La fecha de la tragedia de Ribadelago se va alejando en el tiempo y hace ya sesenta y dos años que ocurrió aquel hecho tan doloroso que arrebató la vida a ciento cuarenta y cuatro personas del pequeño pueblo cobijado junto al Lago, entre las montañas protectoras de ambos, olvidado secularmente por instituciones y sociedad, pero punto de mira perfecto para un proyecto de progreso del país que acabaría en muerte para él. Nadie se opuso a la ejecución, ni quiso ver que una presa en una montaña sobre el pueblo, era una bomba activada. Allí se hicieron seis, la amenaza era muy cierta. Pero en el pueblo y en la comarca se necesitaba trabajo remunerado, vida. Algún anciano sabio advirtió de las potenciales consecuencias negativas que encerraba, pero la mayoría lo acogió con alegría y esperanza.

Ya hemos expresado muchas veces la desolación y la orfandad en que aquellos mártires nos dejaron a los supervivientes; orfandad no solo de familiares, amigos, vecinos, compañeros de viaje en aquella vida tan añorada, sino también orfandad de futuro, de pueblo, de una cultura tradicional y unas costumbres ancestrales que configuraban la continuidad de la vida en aquel núcleo firme y protector que nos amparaba y fijaba firmemente nuestras raíces, haciéndonos sentir muy seguros, algo que se perdió definitivamente y mutó en un desarraigo permanente y crónico.

Hoy, más de un centenar de supervivientes distribuidos por todas las regiones de España viven aún bajo la sombra de la tragedia que rompió su vida en dos y nunca se ha podido unir porque supondría aceptar lo que ocurrió, y eso no es posible. Y piensan con nostalgia y pena que nuestro pueblo ahora sería hermoso, con casas renovadas, calles asfaltadas, alegre y bullicioso como siempre fue, muy poblado porque de las personas desaparecidas, cincuenta y dos eran niños. El futuro era prometedor. Sin embargo es desolador recorrer lo que quedó de él, y contemplar esa quimera solo en nuestra imaginación.

Enunciado escrito —
Transcribe del texto sobre la tragedia de Ribadelago todo lo que va desde "Ya hemos expresado" hasta "permanente y crónico.". Los datos no tienen ningún papel en este ejercicio.

Datos proporcionados —
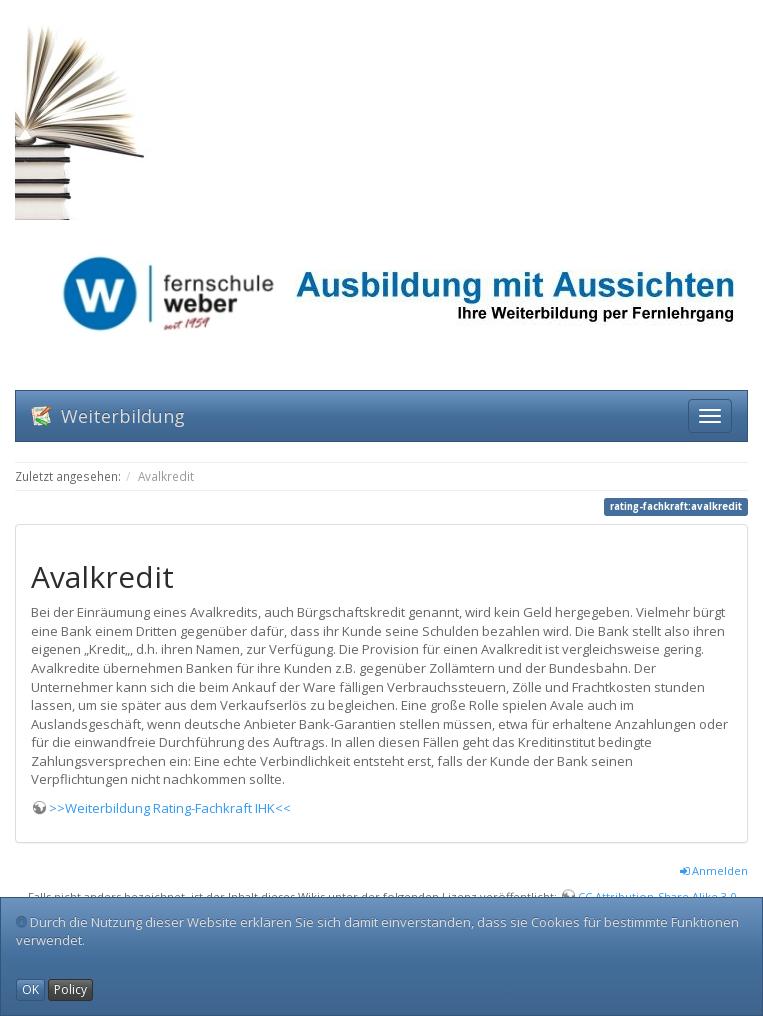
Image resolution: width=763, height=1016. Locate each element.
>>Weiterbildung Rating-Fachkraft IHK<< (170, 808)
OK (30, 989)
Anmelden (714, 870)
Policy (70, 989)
--
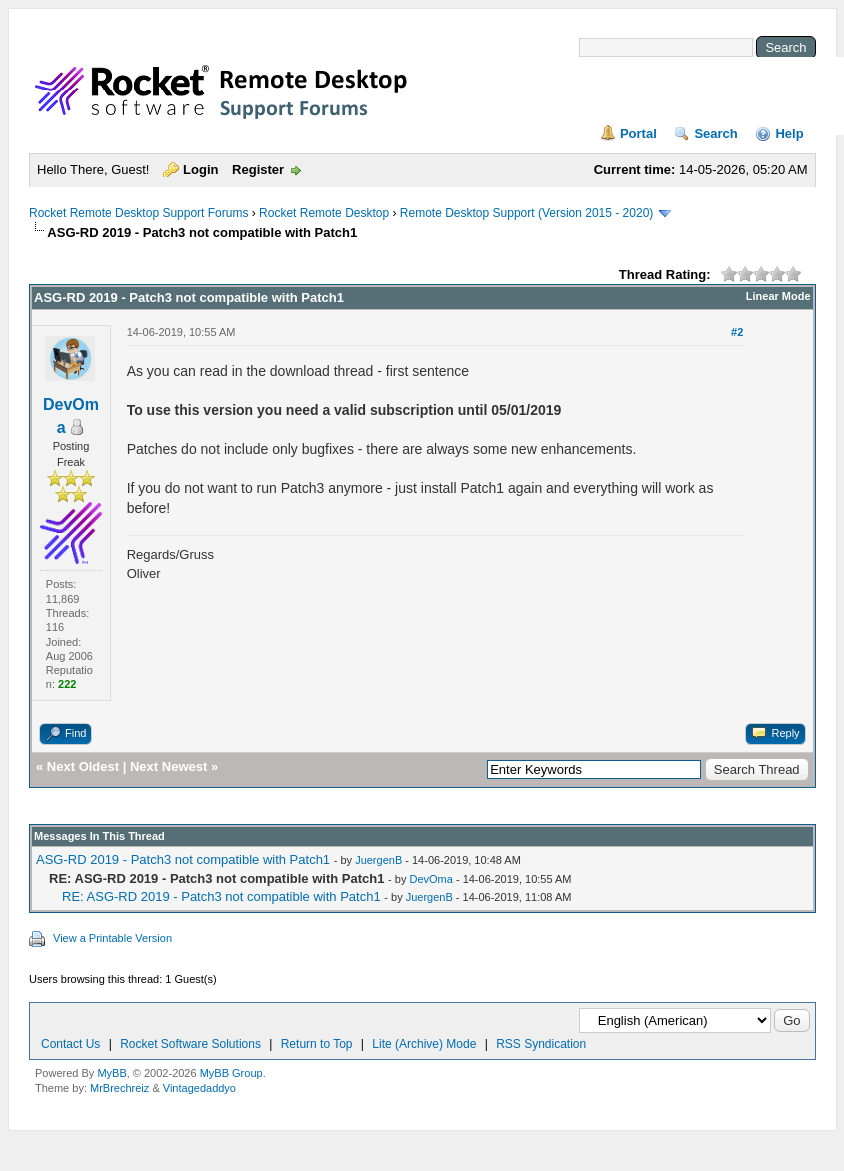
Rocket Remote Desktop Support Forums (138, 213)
==
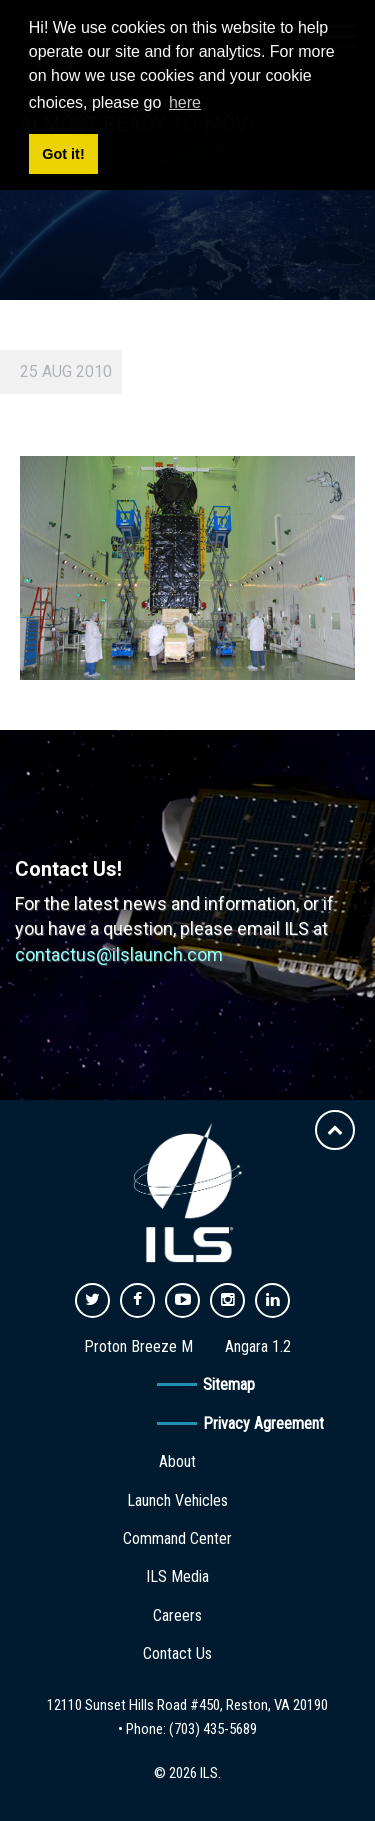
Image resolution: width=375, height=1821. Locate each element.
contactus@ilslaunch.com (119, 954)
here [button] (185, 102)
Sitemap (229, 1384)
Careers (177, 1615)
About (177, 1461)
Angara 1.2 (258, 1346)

Solución del ejercicio —
Ya hemos expresado muchas veces la desolación y la orfandad en que aquellos mártires nos dejaron a los supervivientes; orfandad no solo de familiares, amigos, vecinos, compañeros de viaje en aquella vida tan añorada, sino también orfandad de futuro, de pueblo, de una cultura tradicional y unas costumbres ancestrales que configuraban la continuidad de la vida en aquel núcleo firme y protector que nos amparaba y fijaba firmemente nuestras raíces, haciéndonos sentir muy seguros, algo que se perdió definitivamente y mutó en un desarraigo permanente y crónico.